Em meio à floresta do Noroeste Pacífico, isolado da sociedade, um devoto pai, Ben (Viggo Mortensen), dedica sua vida a transformar seus seis jovens filhos em adultos extraordinários. Mas, quando uma tragédia atinge a família, eles são forçados a deixar seu paraíso e iniciar uma jornada pelo mundo exterior – um mundo que desafia a ideia do que realmente é ser pai, traz à tona tudo o que ele ensinou e queagora talvez não seja o ideal para seus filhos enfrentarem o que vem pela frente. Confira o trailer:
Um homem que cria seus filhos em uma casa simples no meio da mata, onde ensina desde sobrevivência na selva até o mais erudito da literatura e da música, sempre baseado nos princípios de sociedade ideal de Noam Chomsky, precisa, no mínimo, ser estudado. Porém o roteiro do também diretor e ator Matt Ross (sim ele é o Gavin Belson de "Silicon Valley") vai além: ele se propõe a dissecar várias camadas sociais e artísticas diferentes e que certamente vão provocar inúmeras discussões - e é ai que o filme insere um elemento primordial para nossa conexão que é o valor de tudo isso no crescimento dos nossos filhos e como o mundo vai recebe-los quando eles resolverem voar com as próprias asas. Pela voz do protagonista, vamos ouvir críticas sobre o patético (para alguns) e auto-destrutivo estilo de vida americano baseado no consumo e na ostentação, mas também ótimas reflexões sobre o robotizado (e falido há muito tempo) método de ensino que incentiva os alunos a decorarem a matéria para passar de ano e não para explorarem sua criatividade e capacidade analítica.

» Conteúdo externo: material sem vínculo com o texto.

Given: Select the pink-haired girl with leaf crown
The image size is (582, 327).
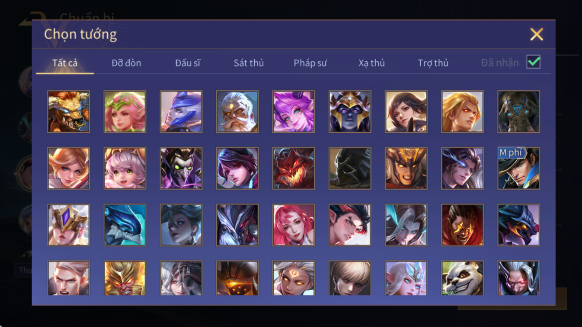Looking at the screenshot, I should (x=125, y=111).
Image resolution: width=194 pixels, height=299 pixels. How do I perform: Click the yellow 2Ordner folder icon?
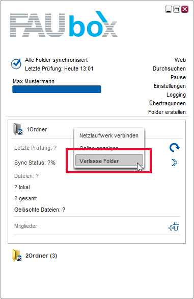pyautogui.click(x=16, y=256)
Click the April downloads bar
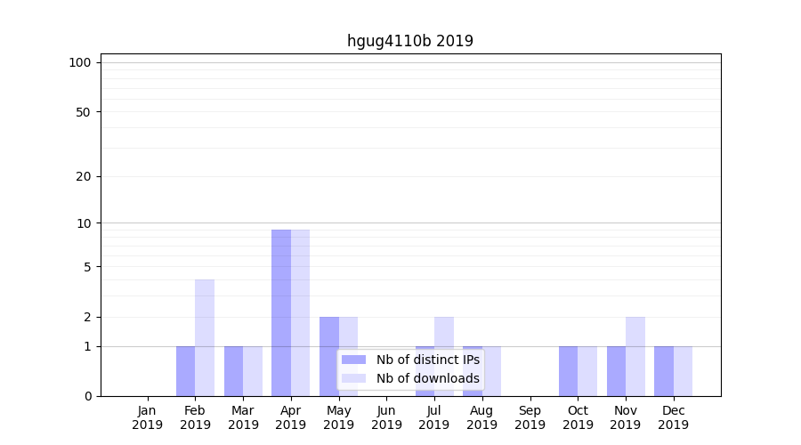This screenshot has width=801, height=445. (301, 312)
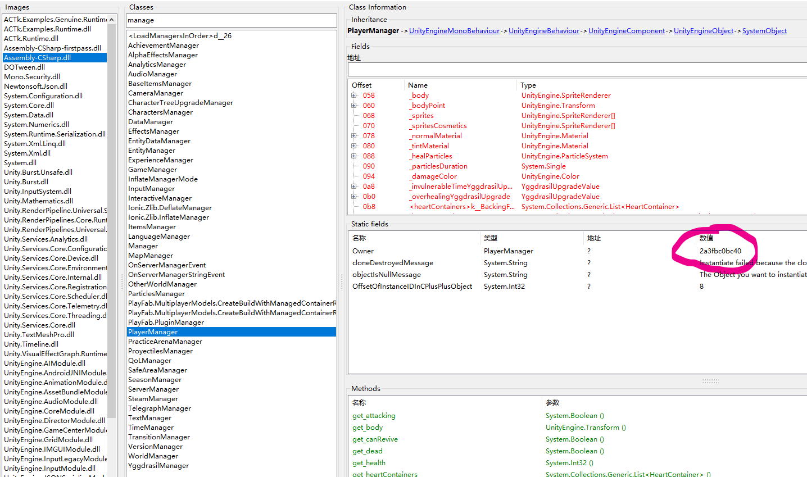Screen dimensions: 807x477
Task: Expand the _healParticles field node
Action: click(x=355, y=156)
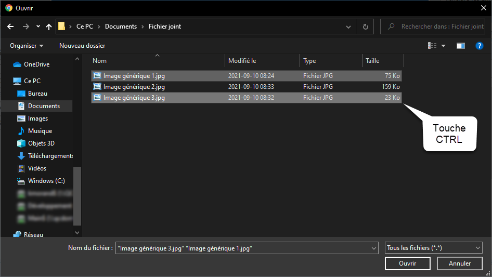The height and width of the screenshot is (277, 492).
Task: Click Nouveau dossier in the toolbar
Action: (82, 46)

Muita coisa fará sentido no discurso de Ben, mas será no embate (quase sempre muito pacífico) com quem não concorda com ele, que "Capitão Fantástico" ganha força como obra dramática - as cenas entre Ben e sua irmã Harper (Kathryn Hahn) são sensacionais. Embora o filme enfoque um mood de road movie tradicional, onde a jornada é mais importante que o objetivo final, é no processo de amadurecimento dos personagens que nos conectamos emocionalmente com a história. São passagens muito emocionantes, com Mortensen mais uma vez dando um show (tanto que ele foi indicado ao Oscar por essa performance). Outro destaque do elenco, GeorgeMacKay como o jovem e inocente Bodevan funciona como um ótimo alívio cômico - a cena dele depois de beijar uma garota pela primeira vez é impagável.
Matt Ross é eficiente em equilibrar um texto provocador com imagens que misturam planos fechados dos atores em momentos extremamente introspectivos com planos abertos de tirar o fôlego, priorizando a natureza e a sensação de liberdade dos personagens - é de fato mais um lindo e competente trabalho da fotógrafa Stéphane Fontaine ("Ferrugem e Osso" e "Jackie"). Dito isso, "Capitão Fantástico" vai te provocar interessantes reflexões, alguns julgamentos e até alguma repulsa (principalmente na primeira sequência do filme), mas tenha em mente que depois desse impacto a narrativa vai por uma trilha mais leve, de resignação e que, mesmo com todas as críticas, culmina em uma interessante e previsível catarse que faz valer o seu play!